New Immigrants Spending $620,000 More on Vancouver Houses

(Bloomberg) -- Vancouver homes purchased by recent immigrants are worth a third more on average than those owned by Canadians, a government study found.

People who moved to the Pacific coast city between 2009 and 2016 own 5 percent of the detached properties, which are worth C$2.34 million ($1.76 million) on average, or C$824,000 more than those owned by people born in Canada, Statistics Canada reported Tuesday. The gap in Vancouver prices is much larger than for immigrants who arrived earlier, and the same pattern doesn’t hold for Toronto, the agency said.

The report is one of the most detailed yet on immigration and housing in Vancouver and Toronto, the nation’s two most-expensive real estate markets. Policy makers are seeking to get a handle on the decade-long housing boom that drove prices to unprecedented levels, creating record household debt burdens and an affordability crisis.

New Immigrants Spending $620,000 More on Vancouver Houses

Tuesday’s report said the role newcomers play in the Vancouver and Toronto real estate markets reflects the large share of the population they represent in each city. Immigrants own 37 percent of homes in Vancouver and made up 41 percent of the population in 2016, while in Toronto they own 43 percent of homes and were 46 percent of the population.

Toronto’s recent immigrants own 4.7 percent of single-detached homes worth an average of C$892,600, or just C$43,300 higher than other Canadian-born owners, the study found.
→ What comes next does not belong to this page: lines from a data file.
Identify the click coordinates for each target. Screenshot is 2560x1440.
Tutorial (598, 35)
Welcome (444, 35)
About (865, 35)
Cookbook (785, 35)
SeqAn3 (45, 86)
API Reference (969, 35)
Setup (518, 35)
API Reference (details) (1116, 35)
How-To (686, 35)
It didn’t give a detailed explanation of why the shift to expensive homes in Vancouver by recent immigrants wasn’t mirrored in Toronto, saying a more detailed study would require many more years of data.

The Vancouver price gap was even larger under an immigration program that targeted new investors in Canada. Recent arrivals to the city under that federal program bought single-detached properties worth an average of C$3.11 million. Across several immigration categories, recent immigrants to Vancouver from China spent more on housing than people from nations such as India or the U.K.
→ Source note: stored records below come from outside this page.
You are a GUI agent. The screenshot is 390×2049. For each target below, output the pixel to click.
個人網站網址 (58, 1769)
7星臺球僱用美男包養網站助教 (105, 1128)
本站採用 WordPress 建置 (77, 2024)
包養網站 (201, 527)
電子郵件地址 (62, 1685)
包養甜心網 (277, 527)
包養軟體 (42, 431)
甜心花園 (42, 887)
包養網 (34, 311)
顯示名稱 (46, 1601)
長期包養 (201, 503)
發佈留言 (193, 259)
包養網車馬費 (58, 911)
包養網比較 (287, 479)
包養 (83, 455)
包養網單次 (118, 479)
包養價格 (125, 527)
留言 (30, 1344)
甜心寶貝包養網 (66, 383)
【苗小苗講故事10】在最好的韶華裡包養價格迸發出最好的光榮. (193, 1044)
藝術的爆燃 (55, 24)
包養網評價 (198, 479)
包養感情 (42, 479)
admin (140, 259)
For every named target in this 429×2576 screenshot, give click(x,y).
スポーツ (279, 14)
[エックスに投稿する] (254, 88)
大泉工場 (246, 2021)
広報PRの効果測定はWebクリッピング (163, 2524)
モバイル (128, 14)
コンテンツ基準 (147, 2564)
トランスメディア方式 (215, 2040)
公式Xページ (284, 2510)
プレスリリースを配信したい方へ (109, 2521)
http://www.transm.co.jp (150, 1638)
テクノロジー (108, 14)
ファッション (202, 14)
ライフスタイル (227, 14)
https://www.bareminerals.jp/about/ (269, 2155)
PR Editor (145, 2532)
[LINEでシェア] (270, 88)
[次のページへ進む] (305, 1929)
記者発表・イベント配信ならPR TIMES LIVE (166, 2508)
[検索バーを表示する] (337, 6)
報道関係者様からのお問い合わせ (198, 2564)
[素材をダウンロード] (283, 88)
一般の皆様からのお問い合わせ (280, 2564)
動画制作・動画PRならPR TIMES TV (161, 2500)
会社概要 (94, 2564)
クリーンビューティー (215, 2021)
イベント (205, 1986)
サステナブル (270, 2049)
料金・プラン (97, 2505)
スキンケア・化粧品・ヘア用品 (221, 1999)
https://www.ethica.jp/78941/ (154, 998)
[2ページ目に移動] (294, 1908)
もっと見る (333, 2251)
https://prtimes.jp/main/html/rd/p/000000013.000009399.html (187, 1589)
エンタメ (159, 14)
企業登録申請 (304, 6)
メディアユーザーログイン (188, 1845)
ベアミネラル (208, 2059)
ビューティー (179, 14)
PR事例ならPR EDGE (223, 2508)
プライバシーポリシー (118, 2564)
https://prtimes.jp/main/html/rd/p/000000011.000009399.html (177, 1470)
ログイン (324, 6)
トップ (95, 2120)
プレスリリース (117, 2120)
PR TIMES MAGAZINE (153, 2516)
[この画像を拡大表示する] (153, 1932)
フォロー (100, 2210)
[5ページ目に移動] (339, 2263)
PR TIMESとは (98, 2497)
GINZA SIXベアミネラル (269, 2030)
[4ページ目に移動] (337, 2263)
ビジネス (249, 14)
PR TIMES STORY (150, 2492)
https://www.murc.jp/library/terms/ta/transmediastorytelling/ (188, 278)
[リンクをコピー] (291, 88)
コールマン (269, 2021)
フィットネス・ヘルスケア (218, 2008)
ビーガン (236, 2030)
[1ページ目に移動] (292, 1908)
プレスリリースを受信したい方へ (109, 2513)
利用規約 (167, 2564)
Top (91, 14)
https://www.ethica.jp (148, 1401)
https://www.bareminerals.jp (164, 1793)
Immigrants may spend more on housing because they have fewer savings in traditional retirement accounts or because of different cultural attitudes, the report said. “Home ownership might be an important milestone for immigrants in the path towards social and economic integration,” it said. “Investments in housing may also be a more important retirement asset and source of wealth creation for immigrants.”